当日は、色を使って自分の傾向を診断するカラータイプ診断のグループワークや、自己発見のための個人ワークを行いました。また、屋外では、ランチのホットドックを一緒に作ったり、焚火を囲んで話したり、共同作業や自然を体験してもらいました。
また、最後に設けた自由時間も、時間ギリギリまで盛り上がり、参加者同士で交流する姿を見ることができました。
実証実験の結果
KPIとして設定したのは、まずは、三田市の方が結婚についてどう感じられているのか知るためのアンケート回答者数です。
目標としてアンケート回答者数200名(うち未婚者100名以上)を設定したところ、予想をはるかに上回る699名(未婚者286名)に協力いただきました。
その他にもイベント参加者数やイベントの満足度など合計4つの指標を設定しましたが、4つのうち3つの指標を達成するプロジェクトとなりました。
イベント参加者のアンケートには、「自分を顧みることは大事だとわかっているが、忙しい毎日の中でそのような時間が取れない」という声もあり、85%の方にイベントに満足してもらえたことは、今回設定した「自分を見つめる」というテーマが求められていることが伺えました。
さらには、イベント後のヒアリングでも、出会いを目的にしたイベントでは、自分を取り繕ったり、相手を評価したり、服装や化粧などのプレッシャーを感じる一方で、出会いを目的としなかった今回のイベントは自然体で参加してもらえたこともわかりました。
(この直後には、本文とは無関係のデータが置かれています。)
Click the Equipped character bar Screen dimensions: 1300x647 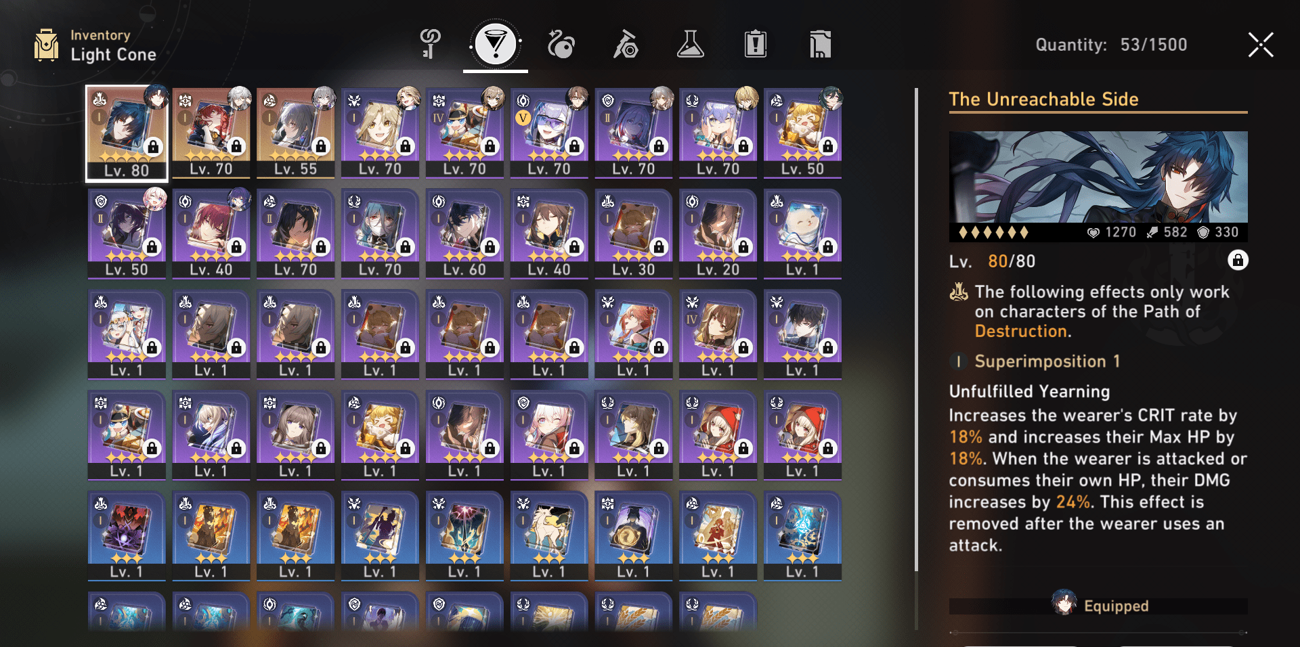1098,606
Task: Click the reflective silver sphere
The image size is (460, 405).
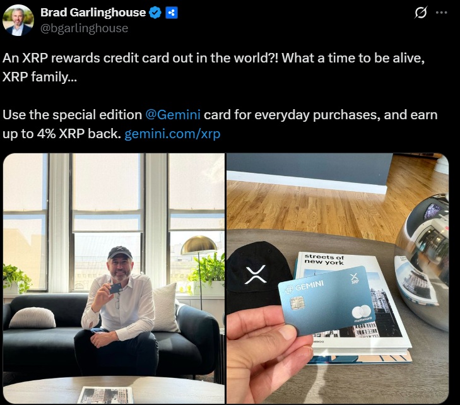Action: [422, 262]
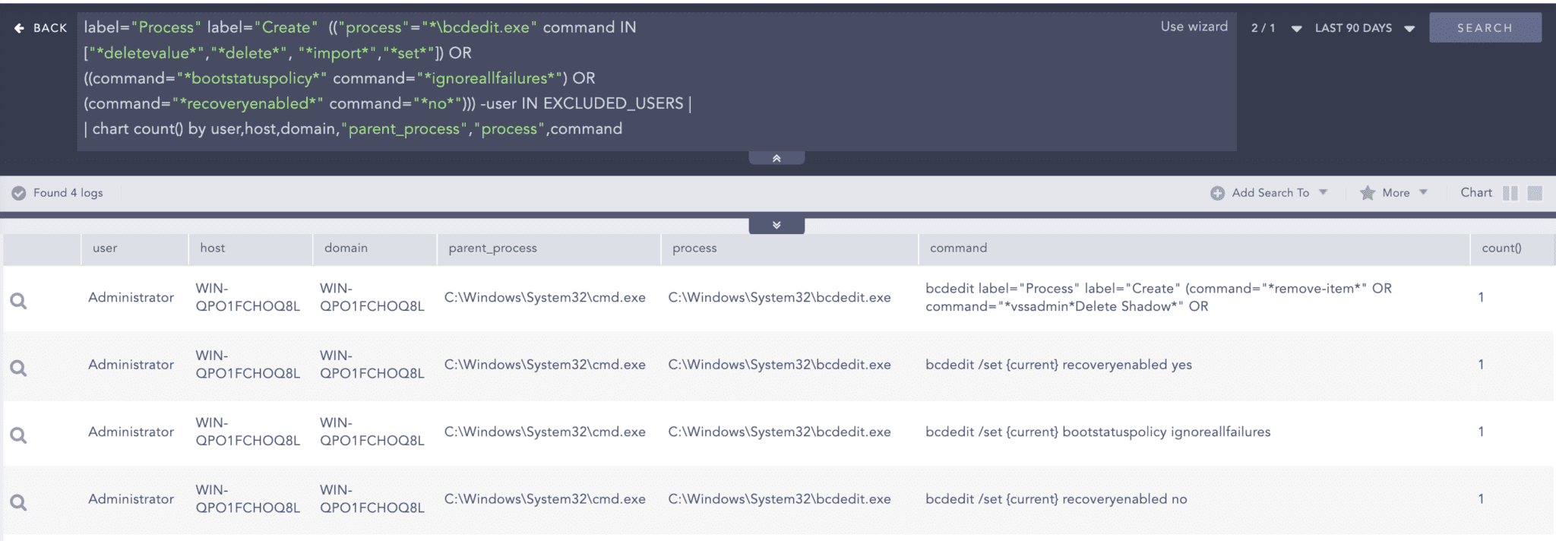Click magnifier icon for recoveryenabled yes row
Viewport: 1556px width, 541px height.
coord(19,369)
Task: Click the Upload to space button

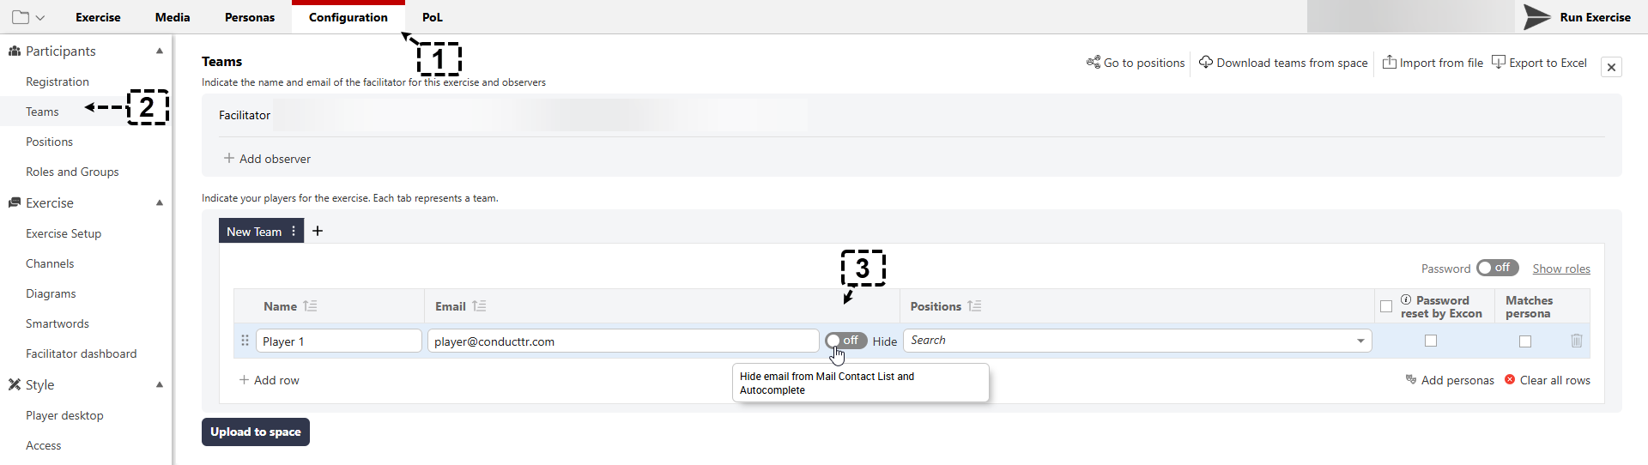Action: pyautogui.click(x=255, y=432)
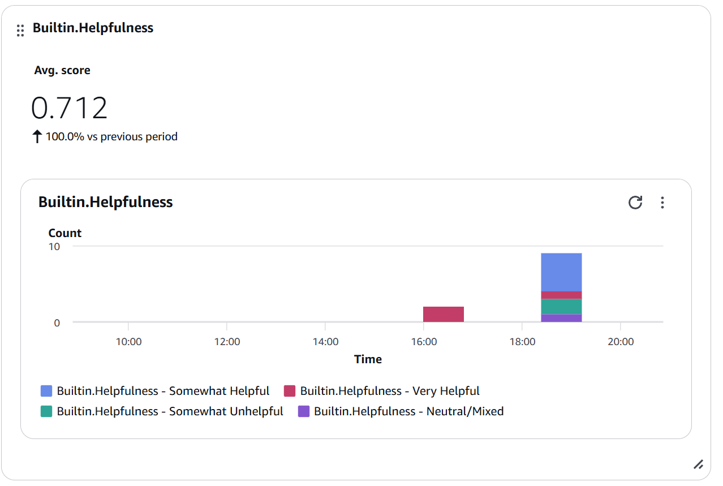Hide the Neutral/Mixed series via its legend
The width and height of the screenshot is (723, 486).
304,411

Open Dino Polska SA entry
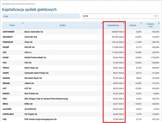[x=31, y=94]
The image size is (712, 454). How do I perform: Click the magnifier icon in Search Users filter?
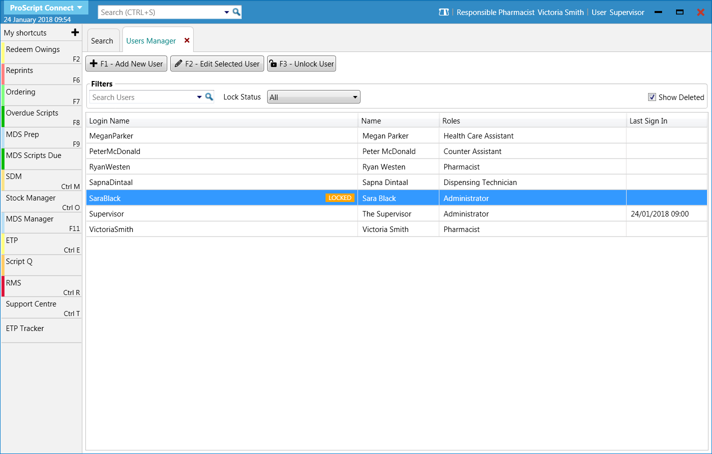(209, 97)
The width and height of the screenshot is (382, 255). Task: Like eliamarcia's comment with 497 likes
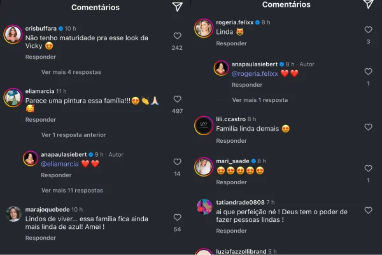178,99
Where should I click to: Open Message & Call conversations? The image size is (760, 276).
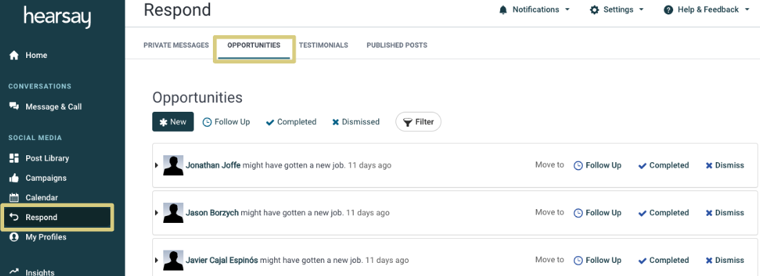(45, 107)
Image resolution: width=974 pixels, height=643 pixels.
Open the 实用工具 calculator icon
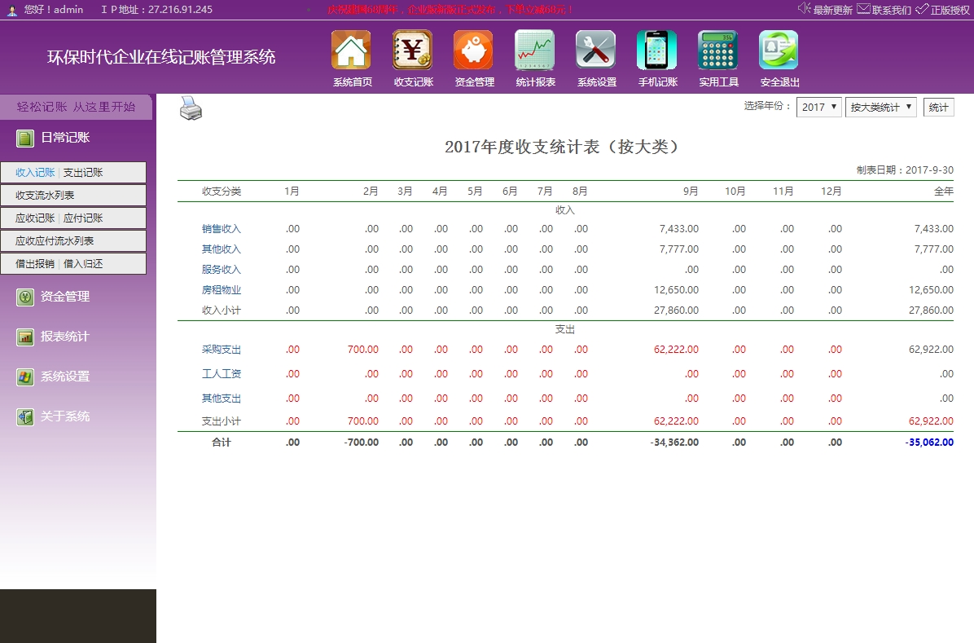click(x=717, y=51)
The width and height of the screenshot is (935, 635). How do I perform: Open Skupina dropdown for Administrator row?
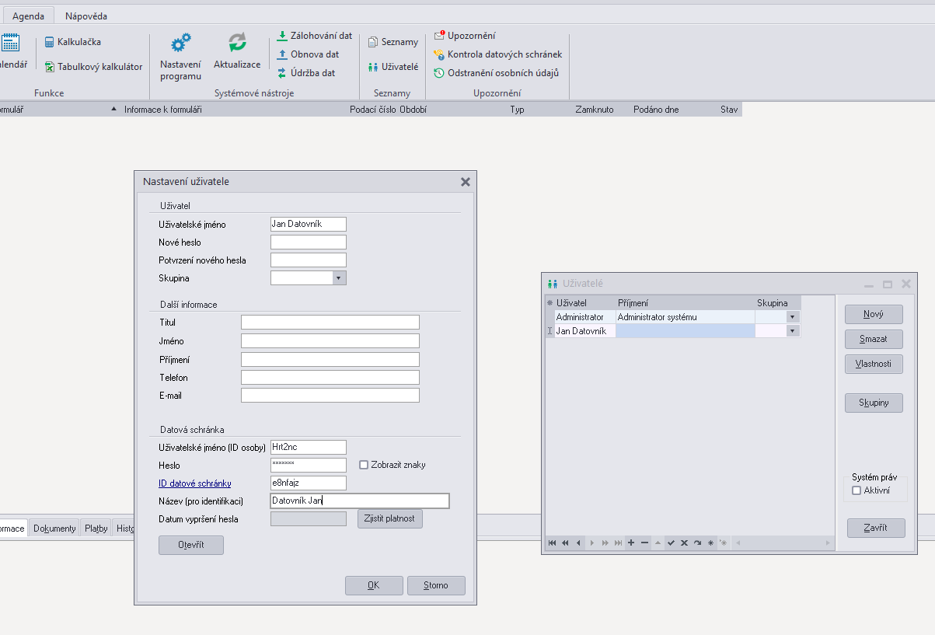click(792, 317)
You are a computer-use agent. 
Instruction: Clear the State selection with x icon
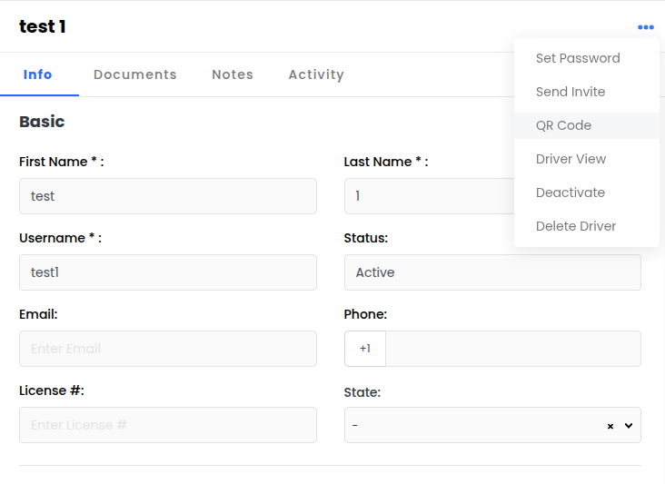(610, 426)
三田市の鈴木さんは、「これまで出会いの場の創出に対する支援を行っていましたが、結婚について市民の意見を聞くような場を設けることができていませんでした。出会いの前段階の支援が必要という仮説は、本プロジェクトで市民にアンケートを取ったことで裏付けができ、庁内でも自信をもって説明できました。他にも婚活中の方の貴重な意見を得ることができたので、市民が本当に求めていることを提供できる体制を整えていきたいです」と話しておられました。
今後の展開
イベントを通して、出会う前の本人の準備のためのアクティビティが求められていることがわかりました。当初は「出会いから結婚まで」と考えていた支援範囲を、「出会う前の準備段階から交際後の関係構築フェーズまで」と解像度を上げ、それぞれのステップごとにイベントなどを行い、結婚したい人に寄り添う支援体制を整える予定です。